══ RECORDS PROVIDED

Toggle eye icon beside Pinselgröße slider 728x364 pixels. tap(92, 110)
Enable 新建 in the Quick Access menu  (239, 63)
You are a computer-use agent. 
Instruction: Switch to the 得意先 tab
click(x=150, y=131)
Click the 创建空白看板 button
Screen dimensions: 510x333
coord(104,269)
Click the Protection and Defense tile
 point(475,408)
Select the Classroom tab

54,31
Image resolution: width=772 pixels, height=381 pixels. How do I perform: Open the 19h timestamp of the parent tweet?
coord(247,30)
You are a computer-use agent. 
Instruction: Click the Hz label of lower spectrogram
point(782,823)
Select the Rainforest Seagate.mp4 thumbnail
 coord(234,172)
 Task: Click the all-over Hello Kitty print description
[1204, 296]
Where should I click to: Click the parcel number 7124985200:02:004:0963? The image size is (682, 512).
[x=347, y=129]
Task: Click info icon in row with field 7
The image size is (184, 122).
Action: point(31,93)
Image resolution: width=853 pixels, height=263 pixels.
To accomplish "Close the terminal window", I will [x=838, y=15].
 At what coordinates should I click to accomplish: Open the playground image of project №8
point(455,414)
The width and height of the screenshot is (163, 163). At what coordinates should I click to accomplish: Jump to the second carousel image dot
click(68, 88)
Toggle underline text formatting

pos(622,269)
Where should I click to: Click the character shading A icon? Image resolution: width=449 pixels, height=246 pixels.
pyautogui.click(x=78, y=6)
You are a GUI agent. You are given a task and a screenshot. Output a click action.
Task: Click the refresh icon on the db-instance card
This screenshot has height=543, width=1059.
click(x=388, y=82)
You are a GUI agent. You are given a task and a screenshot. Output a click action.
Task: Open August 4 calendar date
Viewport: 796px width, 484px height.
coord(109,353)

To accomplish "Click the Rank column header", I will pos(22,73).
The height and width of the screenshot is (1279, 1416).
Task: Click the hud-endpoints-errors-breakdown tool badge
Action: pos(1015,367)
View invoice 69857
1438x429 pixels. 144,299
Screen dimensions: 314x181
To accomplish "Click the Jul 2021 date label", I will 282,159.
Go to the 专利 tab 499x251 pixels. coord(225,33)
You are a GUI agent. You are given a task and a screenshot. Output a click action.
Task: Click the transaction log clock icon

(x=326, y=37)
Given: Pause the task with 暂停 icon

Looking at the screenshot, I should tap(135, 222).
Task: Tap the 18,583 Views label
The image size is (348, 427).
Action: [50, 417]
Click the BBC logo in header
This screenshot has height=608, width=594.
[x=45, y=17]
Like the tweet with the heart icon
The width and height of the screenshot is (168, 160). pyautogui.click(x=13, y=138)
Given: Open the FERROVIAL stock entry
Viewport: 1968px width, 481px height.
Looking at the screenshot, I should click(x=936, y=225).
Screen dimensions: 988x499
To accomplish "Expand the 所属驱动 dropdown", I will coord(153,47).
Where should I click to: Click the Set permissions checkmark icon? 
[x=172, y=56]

════

Gather up the lines containing the word "date" from these records and copy them.

Task: Open August 4 calendar date
To accomplish "Click the Jul 2021 date label", I will 282,159.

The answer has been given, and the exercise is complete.